Film, music, fashion, digital content, gaming, and design, as well as the technology platforms that distribute and monetise creative work, are among Nigeria’s fastest-growing sectors and among its top exports to the world. Nollywood is the second-largest film industry in the world by volume with the industry projected to surpass ₦20 billion in gross box office revenue by the end of 2026.
The Nigerian music industry is attracting international commercial interest in a way that seemed impossible a decade ago. Nigerian fashion, design, and digital content are gaining commercial sophistication.
Yet the intellectual property infrastructure that should capture and compound this creative output is, in most cases, inadequate. Rights are often unregistered, while contracts are either missing or poorly drafted. Some licensing arrangements are informal or nonexistent. As a result, revenue that should accrue to Nigerian creators and the businesses that deal with them instead flows to distributors, platforms and counterparties that have better legal frameworks for protecting their interests. This highlights five key IP strategies that businesses in Nigeria’s creative economy must adopt and the mistakes that are currently costing them money that must be avoided.
- REGISTER TRADEMARKS EARLY
Trademarks must be registered early before the brand is valuable enough to be stolen or adapted by competitors. Nigeria follows a ‘first-to-file’ rule. This means the legal owner is the person who registers the trademark first, regardless of who created the brand or used it in the market first.
So the commercial consequence for a Nigerian creative brand that has not registered its trademark is that its name, logo, or distinctive mark can be registered by a competitor, distributor, or anyone who has seen the brand as commercially valuable and has moved to take it away. Once another party has registered the mark, the original creator has to either litigate (which is expensive, slow and uncertain) or make arrangements with the registered owner (which may be commercially damaging).
Currently, the Nigerian Trademarks Registry processes applications for a lengthy time, from the time of application to registration. This means that trademark registration should be initiated before a brand attains commercial significance, not after. The cost of a trademark application is small but the cost of having to fight a trademark dispute or losing the right to use your own brand name is not.
. 2. IP ASSIGNMENT CLAUSES IN EVERY CONTRACT
Intellectual Property Assignment Clauses in Every Designer, Developer, and Content Creator contract exist from the moment of creation, but the owner of that copyright is the creator and not the person who commissioned the work in Nigeria.

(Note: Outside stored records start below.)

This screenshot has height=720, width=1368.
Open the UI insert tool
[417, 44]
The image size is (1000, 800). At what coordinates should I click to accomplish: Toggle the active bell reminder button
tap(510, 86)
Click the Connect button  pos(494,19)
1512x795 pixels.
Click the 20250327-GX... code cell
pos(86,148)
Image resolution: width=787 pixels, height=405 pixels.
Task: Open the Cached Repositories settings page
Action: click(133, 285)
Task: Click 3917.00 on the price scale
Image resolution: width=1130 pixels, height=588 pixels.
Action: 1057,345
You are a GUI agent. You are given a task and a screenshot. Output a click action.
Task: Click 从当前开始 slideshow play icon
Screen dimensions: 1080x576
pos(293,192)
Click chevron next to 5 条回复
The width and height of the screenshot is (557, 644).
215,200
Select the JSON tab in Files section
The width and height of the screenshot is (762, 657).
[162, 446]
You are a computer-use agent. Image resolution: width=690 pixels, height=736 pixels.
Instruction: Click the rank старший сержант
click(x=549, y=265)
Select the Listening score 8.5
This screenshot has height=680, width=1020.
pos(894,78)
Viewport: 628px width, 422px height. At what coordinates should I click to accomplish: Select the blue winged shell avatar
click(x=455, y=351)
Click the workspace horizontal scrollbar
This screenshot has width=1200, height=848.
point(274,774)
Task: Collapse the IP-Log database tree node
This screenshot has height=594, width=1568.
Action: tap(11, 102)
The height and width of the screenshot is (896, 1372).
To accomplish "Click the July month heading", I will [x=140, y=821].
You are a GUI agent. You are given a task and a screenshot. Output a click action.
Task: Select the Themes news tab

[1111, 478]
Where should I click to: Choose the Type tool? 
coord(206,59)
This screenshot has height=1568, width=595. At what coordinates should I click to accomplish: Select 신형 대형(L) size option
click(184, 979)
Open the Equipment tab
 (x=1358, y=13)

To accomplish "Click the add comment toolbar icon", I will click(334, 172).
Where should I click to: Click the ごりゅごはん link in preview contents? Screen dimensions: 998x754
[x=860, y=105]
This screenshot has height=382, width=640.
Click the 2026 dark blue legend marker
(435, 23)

It means a Nigerian fashion brand paying a designer to create a collection, a technology company paying a developer to build its platform, or a music label paying a producer to make a recording – all of these businesses may not own the intellectual property in what they paid for unless their contracts explicitly say so.
Copyright in a commissioned work is owned by the author unless agreed upon in writing otherwise, as per the Nigerian copyright act. A verbal agreement is not sufficient. A purchase order or invoice is not enough. Those assignments must be in writing and signed by the creator with the IP and terms.
The practical consequence is that all work done by a designer or developer or photographer or videographer or content creator or producer has to be accompanied by a written contract assigning all copyright and associated rights to work or product to the commissioning party by an express agreement.It should also contain a warranty that the creator owns the rights being assigned and that the work does not violate third parties’ rights, as well as a confirmation obligation that the creator must execute all other documents necessary to complete the transfer.
Without these things in place, the business is legally uncertain about who actually owns its creative assets – something that is immediately apparent in due diligence, licensing negotiations, or enforcement actions.
- ROYALTY AGREEMENTS
Among the most commercially underused tools in the Nigerian creative economy are royalty agreements that generate recurring revenue through IP licensing. Many Nigerian musicians, filmmakers, authors and creators simply hand over the work in full when a properly structured licensing deal could produce steady revenue over a long period without compromising the creator’s ownership of the rights behind it.
Some of the specific licensing structures that Nigerian creative economy businesses should be using but which are often not are: synchronization licenses for music used in film, television, advertising, and digital content – where the royalty is paid per use or per download; print-on-demand or distribution licenses for creative content on digital platforms – where the royalty is paid periodically; and merchandise licensing where a brand or creative asset is licensed to a manufacturer for a royalty on sales.
In order to be effective, royalty agreements must include: What is covered by the license – for what pur mpose – in what territory – and for how long, your royalty rate and calculation basis (a percentage of revenue or a per-unit fee, or a fixed periodic payment), the audit rights of the licensor (the right to inspect the accounts of the licensee to confirm the royalty calculation) are also important. In addition, the termination provisions (where and how the license can be terminated, and what happens to any sub-licenses granted by the licensee) are also discussed.